Über die Lage im VEB Bau-Union Berlin wird Folgendes berichtet: Die Normenabteilung der Bau-Union soll auf 3 bis 4 Kollegen verkleinert werden, ohne dass die Polierer für die Bearbeitung von Normenfragen geschult sind. Die Maurer erfüllen ihre Normen nicht so hoch, wie in den vergangenen Jahren und Monaten. Man ist der Ansicht, dass dies aufgrund feindlicher Propaganda (langsam arbeiten) geschieht. In der Transportabteilung ist der Einsatz der Fahrzeuge schlecht organisiert, was mit dazu beiträgt, dass der Betrieb einen so großen Planrückstand hat. In der Maschinentechnischen Abteilung ist keine genaue Übersicht über die einzelnen Maschinen und Geräte sowie ihren Einsatz vorhanden.

Über mangelhafte Einsatzbereitschaft der Kampfgruppen9 verschiedener Objekte bzw. Schächte des Wismutgebietes berichten folgende Beispiele.

In Johanngeorgenstadt waren die meisten Kampfgruppen zum 17.6.[1954] nicht einsatzbereit. Die Mitglieder sind nur papiermäßig erfasst, dabei ist nicht bekannt, ob alle Erfassten überhaupt noch bei der Wismut arbeiten (aufgrund der laufenden Veränderungen). Der Parteisekretär vom Schacht 98 in Johanngeorgenstadt wurde auf diesen Zustand mehrmals hingewiesen, hat jedoch bisher nichts unternommen.
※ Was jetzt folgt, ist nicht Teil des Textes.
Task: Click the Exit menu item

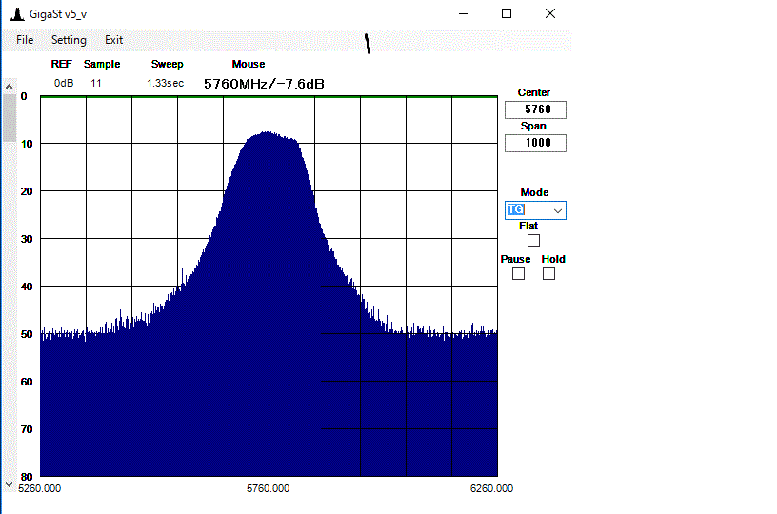Action: tap(114, 40)
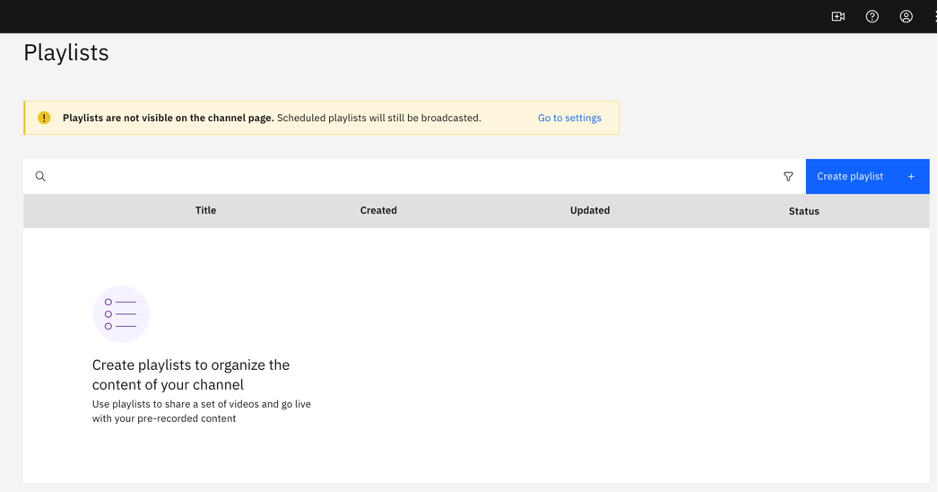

In Oberschlema ist ein Rückgang in der Aktivität der Kampfgruppen festzustellen. Ursache dafür ist wahrscheinlich, dass bisher nur praktische Ausbildung erfolgte, womit alle einverstanden waren, jetzt jedoch auch ideologischer Unterricht gegeben wird, wozu nur wenige Kampfgruppenmitglieder erscheinen.
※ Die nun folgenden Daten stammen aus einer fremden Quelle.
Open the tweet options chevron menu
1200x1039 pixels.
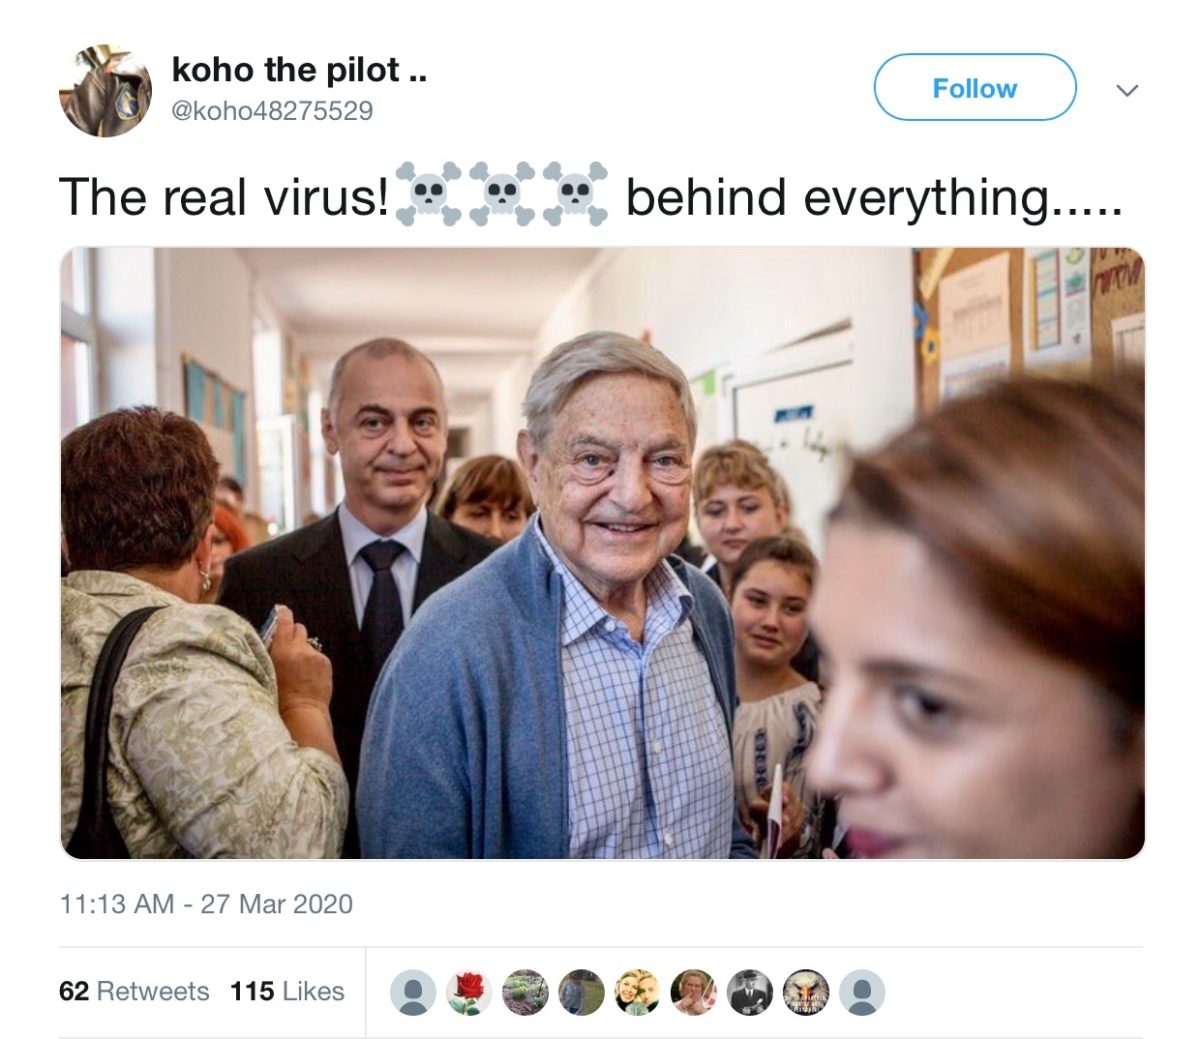(x=1127, y=91)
Feindliche Diskussionen: Ein Arbeiter vom Walzwerk Kirchmöser, [Bezirk] Magdeburg,10 äußerte gegenüber einem Kollegen, der ihn auf eine schadhafte Stelle in einem Werkstück aufmerksam machte: »Für unsere ›Freunde‹, die uns im vorigen Jahr zusammengedroschen haben, ist das gut genug.« (Es handelte sich um ein Werkstück für den Export.)

Handel und Versorgung

In der Versorgung mit HO-Fleischwaren ist im Bezirk Suhl eine Besserung eingetreten. Schwierigkeiten in der Belieferung mit HO-Fleisch bestehen noch in einigen Kreisen des Bezirkes Schwerin, ebenso in der Fischbelieferung. In Groß-Berlin ist das Rindfleisch knapp.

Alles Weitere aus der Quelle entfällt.